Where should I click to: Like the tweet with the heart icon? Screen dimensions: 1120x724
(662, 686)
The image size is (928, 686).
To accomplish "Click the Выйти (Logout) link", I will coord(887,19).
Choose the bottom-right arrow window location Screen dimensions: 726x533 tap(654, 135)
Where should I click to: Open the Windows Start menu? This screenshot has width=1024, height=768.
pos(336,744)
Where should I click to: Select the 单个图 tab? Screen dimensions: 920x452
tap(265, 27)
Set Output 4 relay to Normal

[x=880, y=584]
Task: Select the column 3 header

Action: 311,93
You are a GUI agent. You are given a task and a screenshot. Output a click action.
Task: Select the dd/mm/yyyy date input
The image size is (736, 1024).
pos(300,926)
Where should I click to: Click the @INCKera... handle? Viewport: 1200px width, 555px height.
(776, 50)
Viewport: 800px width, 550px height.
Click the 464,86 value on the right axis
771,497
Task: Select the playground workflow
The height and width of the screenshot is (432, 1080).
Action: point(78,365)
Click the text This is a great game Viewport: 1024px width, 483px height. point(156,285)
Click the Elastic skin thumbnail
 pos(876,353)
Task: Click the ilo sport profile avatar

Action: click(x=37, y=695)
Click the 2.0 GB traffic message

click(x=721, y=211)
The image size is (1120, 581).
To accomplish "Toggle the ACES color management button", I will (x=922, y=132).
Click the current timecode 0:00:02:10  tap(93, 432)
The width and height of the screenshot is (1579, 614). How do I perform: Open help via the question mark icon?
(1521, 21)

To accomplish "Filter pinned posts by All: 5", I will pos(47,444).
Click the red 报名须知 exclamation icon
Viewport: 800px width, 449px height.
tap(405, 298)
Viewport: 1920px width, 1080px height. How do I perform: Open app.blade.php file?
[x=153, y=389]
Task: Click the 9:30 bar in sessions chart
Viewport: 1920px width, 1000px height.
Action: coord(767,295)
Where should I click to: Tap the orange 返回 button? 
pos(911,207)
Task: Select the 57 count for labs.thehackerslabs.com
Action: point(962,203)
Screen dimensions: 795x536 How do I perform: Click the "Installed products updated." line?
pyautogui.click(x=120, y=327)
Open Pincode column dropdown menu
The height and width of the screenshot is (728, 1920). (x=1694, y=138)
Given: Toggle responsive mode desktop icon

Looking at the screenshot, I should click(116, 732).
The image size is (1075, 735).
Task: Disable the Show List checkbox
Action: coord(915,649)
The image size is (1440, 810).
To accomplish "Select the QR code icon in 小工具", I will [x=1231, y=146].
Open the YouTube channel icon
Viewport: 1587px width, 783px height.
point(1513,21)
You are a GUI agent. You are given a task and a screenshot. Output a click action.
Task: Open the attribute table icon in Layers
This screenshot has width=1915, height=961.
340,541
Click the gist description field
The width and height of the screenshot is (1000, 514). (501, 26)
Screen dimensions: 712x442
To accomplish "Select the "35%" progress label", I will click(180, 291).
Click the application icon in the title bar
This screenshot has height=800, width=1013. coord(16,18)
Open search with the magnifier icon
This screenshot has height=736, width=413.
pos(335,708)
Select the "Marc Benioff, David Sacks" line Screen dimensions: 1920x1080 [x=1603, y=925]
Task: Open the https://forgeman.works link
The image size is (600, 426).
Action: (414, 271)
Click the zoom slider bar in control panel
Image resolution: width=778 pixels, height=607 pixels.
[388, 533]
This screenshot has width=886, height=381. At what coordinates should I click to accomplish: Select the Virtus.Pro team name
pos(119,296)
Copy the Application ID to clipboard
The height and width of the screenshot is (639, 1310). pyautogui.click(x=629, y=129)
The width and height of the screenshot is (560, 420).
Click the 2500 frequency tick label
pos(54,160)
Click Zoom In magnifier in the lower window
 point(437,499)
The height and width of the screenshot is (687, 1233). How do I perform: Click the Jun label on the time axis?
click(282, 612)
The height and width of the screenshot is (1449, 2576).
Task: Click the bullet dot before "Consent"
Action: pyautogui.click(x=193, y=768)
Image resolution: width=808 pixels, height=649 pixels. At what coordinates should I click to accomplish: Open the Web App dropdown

**********

ASSIGNED TASK -
Beginning with the first line and ending with the last, restate the data word for word.

TASK RESULT -
Where should I click to: Like the tweet with the heart icon? Screen dimensions: 1120x724
(662, 686)
The image size is (928, 686).
To accomplish "Click the Выйти (Logout) link", I will coord(887,19).
Choose the bottom-right arrow window location Screen dimensions: 726x533 tap(654, 135)
Where should I click to: Open the Windows Start menu? This screenshot has width=1024, height=768.
pos(336,744)
Where should I click to: Select the 单个图 tab? Screen dimensions: 920x452
tap(265, 27)
Set Output 4 relay to Normal

[x=880, y=584]
Task: Select the column 3 header

Action: 311,93
You are a GUI agent. You are given a task and a screenshot. Output a click action.
Task: Select the dd/mm/yyyy date input
The image size is (736, 1024).
pos(300,926)
Where should I click to: Click the @INCKera... handle? Viewport: 1200px width, 555px height.
(776, 50)
Viewport: 800px width, 550px height.
Click the 464,86 value on the right axis
771,497
Task: Select the playground workflow
The height and width of the screenshot is (432, 1080).
Action: point(78,365)
Click the text This is a great game Viewport: 1024px width, 483px height. point(156,285)
Click the Elastic skin thumbnail
 pos(876,353)
Task: Click the ilo sport profile avatar

Action: click(x=37, y=695)
Click the 2.0 GB traffic message

click(x=721, y=211)
The image size is (1120, 581).
To accomplish "Toggle the ACES color management button", I will (x=922, y=132).
Click the current timecode 0:00:02:10  tap(93, 432)
The width and height of the screenshot is (1579, 614). How do I perform: Open help via the question mark icon?
(1521, 21)

To accomplish "Filter pinned posts by All: 5", I will pos(47,444).
Click the red 报名须知 exclamation icon
Viewport: 800px width, 449px height.
tap(405, 298)
Viewport: 1920px width, 1080px height. How do I perform: Open app.blade.php file?
[x=153, y=389]
Task: Click the 9:30 bar in sessions chart
Viewport: 1920px width, 1000px height.
Action: coord(767,295)
Where should I click to: Tap the orange 返回 button? 
pos(911,207)
Task: Select the 57 count for labs.thehackerslabs.com
Action: point(962,203)
Screen dimensions: 795x536 How do I perform: Click the "Installed products updated." line?
pyautogui.click(x=120, y=327)
Open Pincode column dropdown menu
The height and width of the screenshot is (728, 1920). (x=1694, y=138)
Given: Toggle responsive mode desktop icon

Looking at the screenshot, I should click(116, 732).
The image size is (1075, 735).
Task: Disable the Show List checkbox
Action: coord(915,649)
The image size is (1440, 810).
To accomplish "Select the QR code icon in 小工具", I will [x=1231, y=146].
Open the YouTube channel icon
Viewport: 1587px width, 783px height.
point(1513,21)
You are a GUI agent. You are given a task and a screenshot. Output a click action.
Task: Open the attribute table icon in Layers
This screenshot has width=1915, height=961.
340,541
Click the gist description field
The width and height of the screenshot is (1000, 514). (501, 26)
Screen dimensions: 712x442
To accomplish "Select the "35%" progress label", I will click(180, 291).
Click the application icon in the title bar
This screenshot has height=800, width=1013. coord(16,18)
Open search with the magnifier icon
This screenshot has height=736, width=413.
pos(335,708)
Select the "Marc Benioff, David Sacks" line Screen dimensions: 1920x1080 [x=1603, y=925]
Task: Open the https://forgeman.works link
The image size is (600, 426).
Action: (414, 271)
Click the zoom slider bar in control panel
Image resolution: width=778 pixels, height=607 pixels.
[388, 533]
This screenshot has width=886, height=381. At what coordinates should I click to accomplish: Select the Virtus.Pro team name
pos(119,296)
Copy the Application ID to clipboard
The height and width of the screenshot is (639, 1310). pyautogui.click(x=629, y=129)
The width and height of the screenshot is (560, 420).
Click the 2500 frequency tick label
pos(54,160)
Click Zoom In magnifier in the lower window
 point(437,499)
The height and width of the screenshot is (687, 1233). How do I perform: Click the Jun label on the time axis?
click(282, 612)
The height and width of the screenshot is (1449, 2576).
Task: Click the bullet dot before "Consent"
Action: pyautogui.click(x=193, y=768)
Image resolution: width=808 pixels, height=649 pixels. At what coordinates should I click to accomplish: Open the Web App dropdown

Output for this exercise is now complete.